Perhaps the biggest issue so many of us have with these bills is that they empower the entertainment industry to go after what it perceives to be any instance of copyright violation. While there are legitimate sites that do violate copyright and deserve to be taken down, there are also so many other sites that have honored creators’ rights and yet were still penalized for “infringement” simply because the right holders misunderstood the fair use practices of said websites. The one that most easily pops to my mind was the 2010 incident involving Doug Walker and That Guy With The Glasses, when Wiseau-Films tried to have his review of The Room taken down. In the end, Mr. Walker defended his innocence and his legally acceptable use of film clips for the purposes of his review, especially given that so many larger film studios were more than content to let him and other reviewers use their footage in the aegis of fair use policies.
It’s also telling that, even after SOPA and PIPA were delayed in Congress, MPAA chief Chris Dodd and other supporters failed to actually address the highly-publicized concerns of online activists, sticking to a tired line about copyright protection and showing no real appreciation of how the Web works.
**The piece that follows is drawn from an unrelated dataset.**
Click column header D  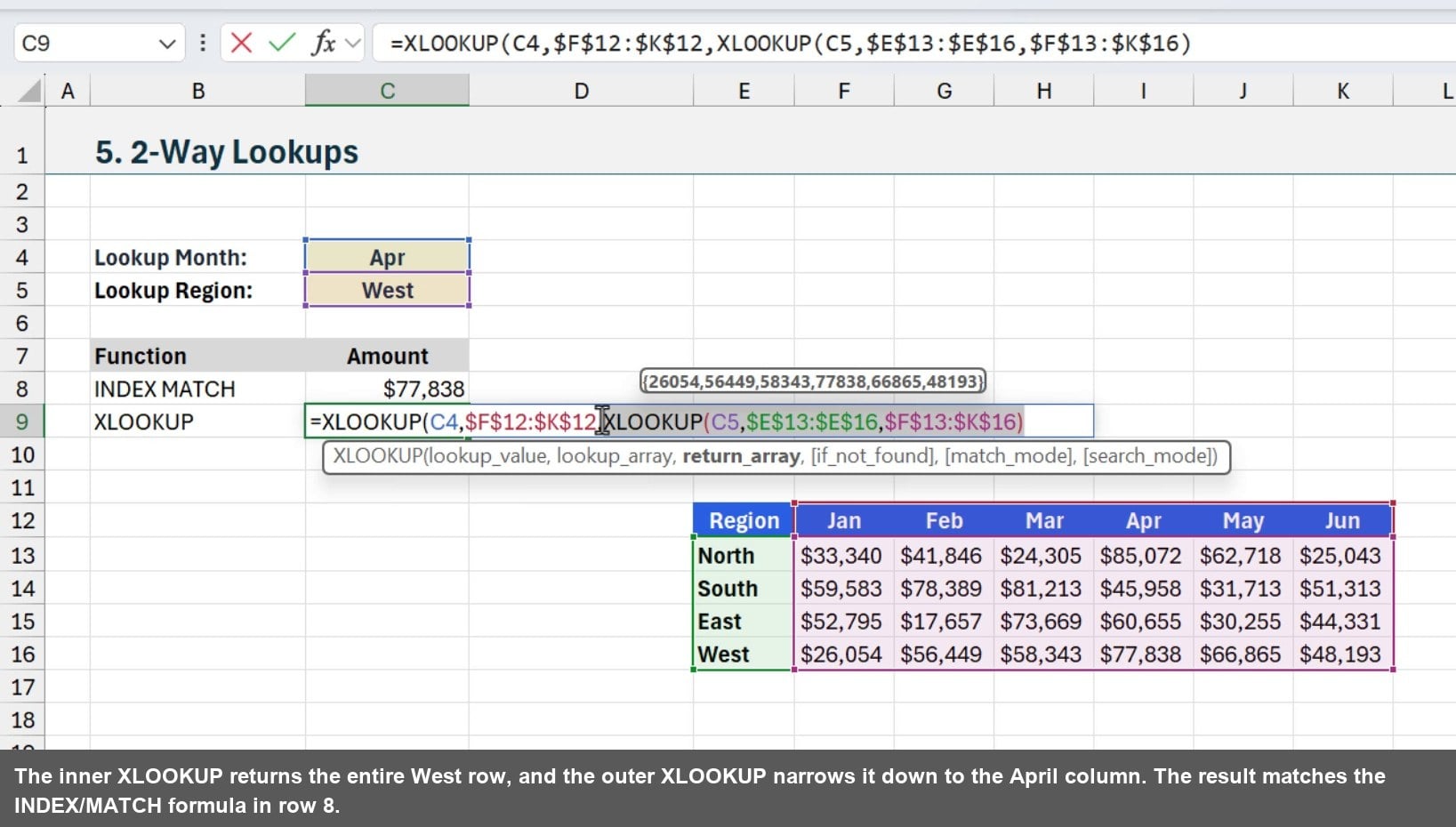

To establish the grievance of this matter, I’m posting an image (courtesy of Wikipedia) of the United States Great Seal, which can be found on the pages for legislation like SOPA and PIPA:
If you were to click on that image, it would take you straight to a little page on Wikipedia, where you find the following text about permission for image use:
Public domain from a copyright standpoint, but other restrictions apply. 18 U.S.C. § 713 states that nobody can knowingly display any printed or other likeness of the Great Seal of the United States, or any facsimile thereof, in, or in connection with, any advertisement, poster, circular, book, pamphlet, or other publication, public meeting, play, motion picture, telecast, or other production, or on any building, monument, or stationery, for the purpose of conveying, or in a manner reasonably calculated to convey, a false impression of sponsorship or approval by the Government of the United States or by any department, agency, or instrumentality thereof.
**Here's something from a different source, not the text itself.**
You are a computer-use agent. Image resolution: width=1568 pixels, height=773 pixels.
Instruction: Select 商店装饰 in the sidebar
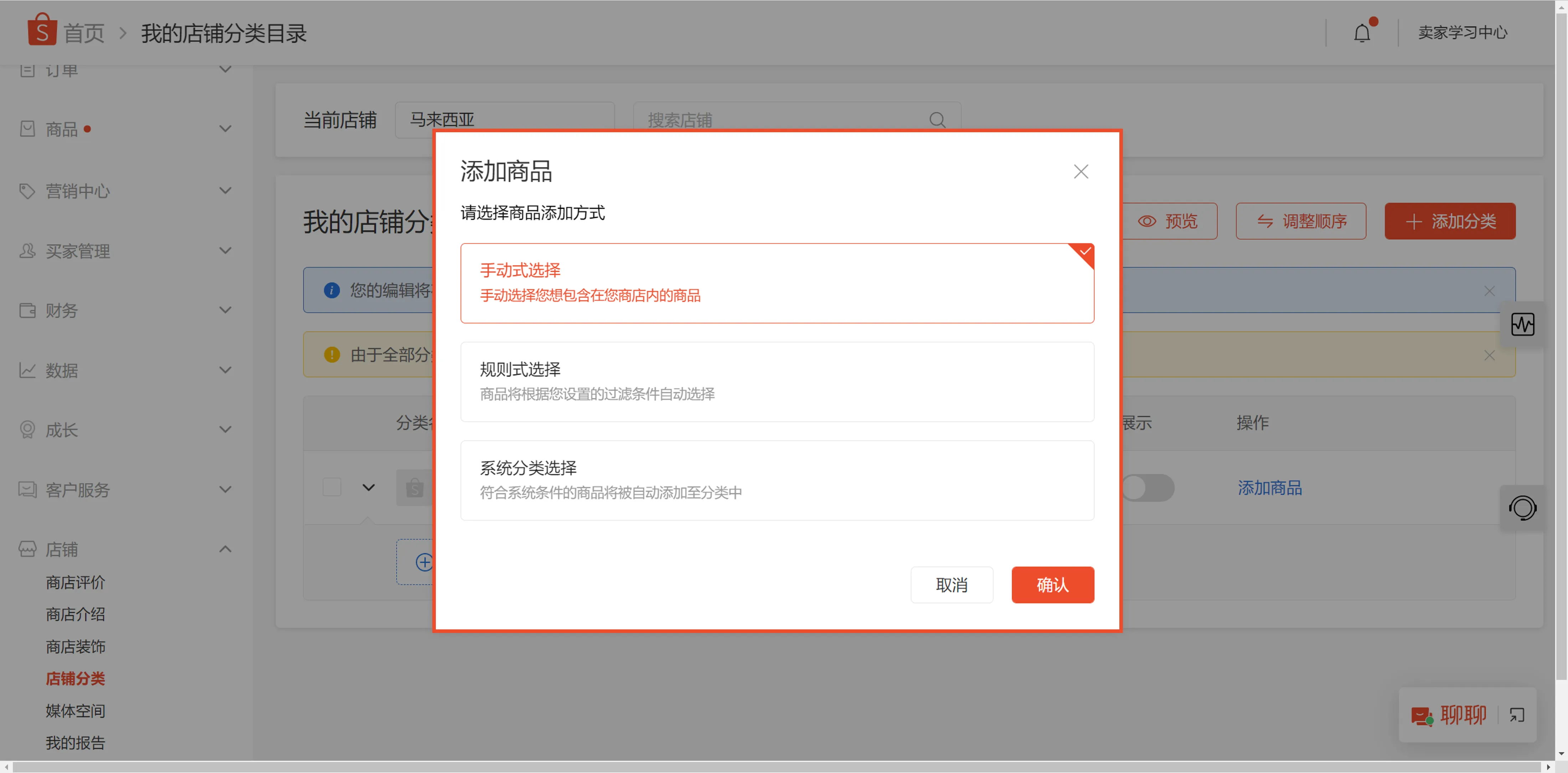[x=75, y=646]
Essentially, because I’m not trying to pass off this editorial or my blog in general as being sponsored or approved by the federal government, I can use this image without repercussions. But even with such language, it didn’t stop Wikipedia from fearing that the monolithic entertainment industry could see various user-generated images and text as “violations” and penalize the entire online encyclopedia for it.
For my part, I’ve done what I can to honor copyright and fair use practices, trying to attribute copyright to every image I upload for a review and to write down a bibliography for every work examined at the end of each review. I learned in college that it was always important to properly cite my sources and I’ve tried to carry that attitude into all my post-college writing. I believe in being fair to both creators and my audience, to treat them like adults, and to give credit where credit is due. And if someone should feel that I’ve not honored their rights or their work, they are more than welcome to give me their reasons and to hear my own reasons with equal weight.
That, ladies and gentlemen, is what free expression is all about.
As a final note, I would like to say that there is a chance at real progress on this issue to be made. Thanks to Rep. Darrell Issa (R-CA) and Sen. Ron Wyden (D-OR), the OPEN Act (H.R. 3782; S. 2029) is currently under consideration. Unlike SOPA and PIPA, this act would penalize funding for foreign sites that infringe on US copyright, which would be far more damaging to the criminal element since there’s no point in breaking the law if they can’t make any money off of it. I would encourage anyone who shares my concerns about SOPA and PIPA to write to their Congressional representatives in support of this new legislation and make clear what steps can be taken to ensure a just solution.